Sánchez décerne la plus haute distinction à la rapporteuse spéciale de l’ONU sur les territoires palestiniens occupés

Le dirigeant espagnol continue de faire pression sur l'UE pour qu'elle adopte une position plus ferme à l'égard d'Israël

EURACTIV.com
Le Premier ministre espagnol Pedro Sánchez remet la Croix de Commandeur de l'Ordre du Mérite civil à Francesca Albanese, experte italienne en droits de l'homme, au palais de la Moncloa, le 7 mai 2026 à Madrid, en Espagne. [[Photo : Pablo Blazquez Dominguez/Getty Images]]

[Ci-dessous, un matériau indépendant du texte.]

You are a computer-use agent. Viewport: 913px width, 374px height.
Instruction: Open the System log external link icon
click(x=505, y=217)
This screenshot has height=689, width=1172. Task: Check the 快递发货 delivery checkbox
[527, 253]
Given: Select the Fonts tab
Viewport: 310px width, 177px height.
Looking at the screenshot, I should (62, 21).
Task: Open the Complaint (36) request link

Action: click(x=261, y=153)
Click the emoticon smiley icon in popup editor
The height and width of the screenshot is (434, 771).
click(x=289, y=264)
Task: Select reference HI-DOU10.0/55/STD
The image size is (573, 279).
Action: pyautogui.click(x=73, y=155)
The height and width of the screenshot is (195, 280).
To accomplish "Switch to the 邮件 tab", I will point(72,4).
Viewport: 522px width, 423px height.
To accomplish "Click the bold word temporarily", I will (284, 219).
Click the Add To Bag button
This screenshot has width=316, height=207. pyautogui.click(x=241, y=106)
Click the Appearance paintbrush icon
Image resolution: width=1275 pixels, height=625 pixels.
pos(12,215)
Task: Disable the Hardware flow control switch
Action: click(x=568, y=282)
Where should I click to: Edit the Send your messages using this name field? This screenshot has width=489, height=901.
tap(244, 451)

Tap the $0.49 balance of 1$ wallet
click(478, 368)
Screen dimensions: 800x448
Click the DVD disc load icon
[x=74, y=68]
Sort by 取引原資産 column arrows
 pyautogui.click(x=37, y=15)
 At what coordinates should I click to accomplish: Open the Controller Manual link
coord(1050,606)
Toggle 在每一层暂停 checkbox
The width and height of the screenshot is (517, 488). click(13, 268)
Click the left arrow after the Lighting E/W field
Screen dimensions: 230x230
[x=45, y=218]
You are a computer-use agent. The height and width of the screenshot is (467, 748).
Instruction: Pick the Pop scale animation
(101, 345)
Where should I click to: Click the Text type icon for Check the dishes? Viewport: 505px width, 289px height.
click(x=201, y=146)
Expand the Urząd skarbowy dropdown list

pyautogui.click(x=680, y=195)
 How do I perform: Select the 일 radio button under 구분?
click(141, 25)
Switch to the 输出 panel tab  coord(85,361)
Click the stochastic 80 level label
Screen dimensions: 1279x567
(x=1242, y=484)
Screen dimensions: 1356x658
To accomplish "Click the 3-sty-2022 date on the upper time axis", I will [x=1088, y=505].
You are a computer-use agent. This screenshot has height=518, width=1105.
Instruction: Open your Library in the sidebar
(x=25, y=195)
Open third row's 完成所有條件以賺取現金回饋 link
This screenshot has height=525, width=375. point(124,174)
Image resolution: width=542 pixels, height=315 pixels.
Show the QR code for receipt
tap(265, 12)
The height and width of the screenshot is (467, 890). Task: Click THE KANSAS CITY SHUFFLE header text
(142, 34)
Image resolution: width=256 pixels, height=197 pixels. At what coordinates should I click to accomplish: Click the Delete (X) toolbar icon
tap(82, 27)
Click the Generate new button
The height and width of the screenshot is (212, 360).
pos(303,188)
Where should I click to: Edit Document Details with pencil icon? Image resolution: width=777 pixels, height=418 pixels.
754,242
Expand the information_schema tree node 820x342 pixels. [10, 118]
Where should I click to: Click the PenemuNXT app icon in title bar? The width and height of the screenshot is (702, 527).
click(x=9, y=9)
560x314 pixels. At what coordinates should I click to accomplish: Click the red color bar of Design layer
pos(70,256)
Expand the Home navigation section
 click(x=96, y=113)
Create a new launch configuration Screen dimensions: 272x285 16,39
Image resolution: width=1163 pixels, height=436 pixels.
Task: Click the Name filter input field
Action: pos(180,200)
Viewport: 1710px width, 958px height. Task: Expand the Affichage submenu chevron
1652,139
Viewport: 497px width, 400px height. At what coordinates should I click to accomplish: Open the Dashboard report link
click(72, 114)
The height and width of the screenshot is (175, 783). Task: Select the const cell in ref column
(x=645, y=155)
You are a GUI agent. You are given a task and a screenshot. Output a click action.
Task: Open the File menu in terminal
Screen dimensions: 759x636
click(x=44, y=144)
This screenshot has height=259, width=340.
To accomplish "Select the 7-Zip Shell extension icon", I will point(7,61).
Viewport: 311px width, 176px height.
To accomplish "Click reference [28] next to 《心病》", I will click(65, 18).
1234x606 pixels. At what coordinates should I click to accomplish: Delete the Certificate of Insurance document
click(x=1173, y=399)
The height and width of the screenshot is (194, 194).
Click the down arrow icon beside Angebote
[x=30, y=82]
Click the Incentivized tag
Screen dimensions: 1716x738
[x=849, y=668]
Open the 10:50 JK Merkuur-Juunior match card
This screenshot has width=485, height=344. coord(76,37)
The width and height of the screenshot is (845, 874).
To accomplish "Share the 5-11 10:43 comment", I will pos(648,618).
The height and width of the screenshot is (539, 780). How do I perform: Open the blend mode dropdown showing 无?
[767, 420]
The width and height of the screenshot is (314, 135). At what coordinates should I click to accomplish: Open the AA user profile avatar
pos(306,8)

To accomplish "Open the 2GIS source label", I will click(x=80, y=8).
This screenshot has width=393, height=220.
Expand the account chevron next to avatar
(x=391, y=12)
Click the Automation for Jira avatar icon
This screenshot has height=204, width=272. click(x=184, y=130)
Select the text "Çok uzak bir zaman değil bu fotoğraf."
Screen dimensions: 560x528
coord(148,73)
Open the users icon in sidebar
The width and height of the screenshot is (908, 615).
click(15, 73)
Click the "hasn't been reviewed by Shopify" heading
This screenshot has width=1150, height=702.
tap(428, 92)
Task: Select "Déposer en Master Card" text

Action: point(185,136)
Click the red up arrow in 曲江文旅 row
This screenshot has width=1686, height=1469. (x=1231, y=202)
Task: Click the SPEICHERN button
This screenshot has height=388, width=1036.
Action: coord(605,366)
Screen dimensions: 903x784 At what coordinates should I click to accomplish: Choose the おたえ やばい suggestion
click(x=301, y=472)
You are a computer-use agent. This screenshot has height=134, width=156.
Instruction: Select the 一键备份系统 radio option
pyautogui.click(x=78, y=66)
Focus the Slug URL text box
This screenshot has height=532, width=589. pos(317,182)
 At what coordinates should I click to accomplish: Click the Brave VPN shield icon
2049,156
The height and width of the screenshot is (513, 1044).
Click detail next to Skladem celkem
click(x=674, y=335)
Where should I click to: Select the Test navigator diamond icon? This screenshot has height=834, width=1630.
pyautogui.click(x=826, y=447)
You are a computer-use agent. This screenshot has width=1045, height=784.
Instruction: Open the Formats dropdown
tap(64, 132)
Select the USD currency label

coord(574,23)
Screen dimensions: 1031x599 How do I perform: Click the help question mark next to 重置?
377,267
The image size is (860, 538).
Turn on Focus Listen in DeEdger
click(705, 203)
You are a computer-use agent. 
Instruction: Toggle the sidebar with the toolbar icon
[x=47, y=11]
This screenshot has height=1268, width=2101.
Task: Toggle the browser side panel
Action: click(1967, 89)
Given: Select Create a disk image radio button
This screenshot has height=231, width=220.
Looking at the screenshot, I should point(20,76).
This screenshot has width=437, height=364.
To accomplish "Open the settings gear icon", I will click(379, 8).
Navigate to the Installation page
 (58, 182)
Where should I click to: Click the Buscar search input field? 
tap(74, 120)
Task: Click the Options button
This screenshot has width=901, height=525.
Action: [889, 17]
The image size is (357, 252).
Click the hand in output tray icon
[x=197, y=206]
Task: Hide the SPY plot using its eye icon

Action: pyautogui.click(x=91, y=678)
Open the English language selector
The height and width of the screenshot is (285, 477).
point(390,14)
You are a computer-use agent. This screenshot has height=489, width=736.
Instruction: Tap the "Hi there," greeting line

MADRID – Le Premier ministre espagnol Pedro Sánchez a décerné jeudi l’une des plus hautes distinctions civiles de son pays à l’émissaire controversée de l’ONU Francesca Albanese, saluant son travail de documentation des violations présumées du droit international à Gaza.

L’Ordre du Mérite lui a été remis à la résidence du Premier ministre, où tous deux ont souligné la nécessité de faire respecter le droit international et de protéger l’indépendance des institutions multilatérales.

« La responsabilité publique implique également l’obligation morale de ne pas détourner le regard », a déclaré Sánchez, qualifiant l’avocate italienne de « voix qui défend la conscience du monde ».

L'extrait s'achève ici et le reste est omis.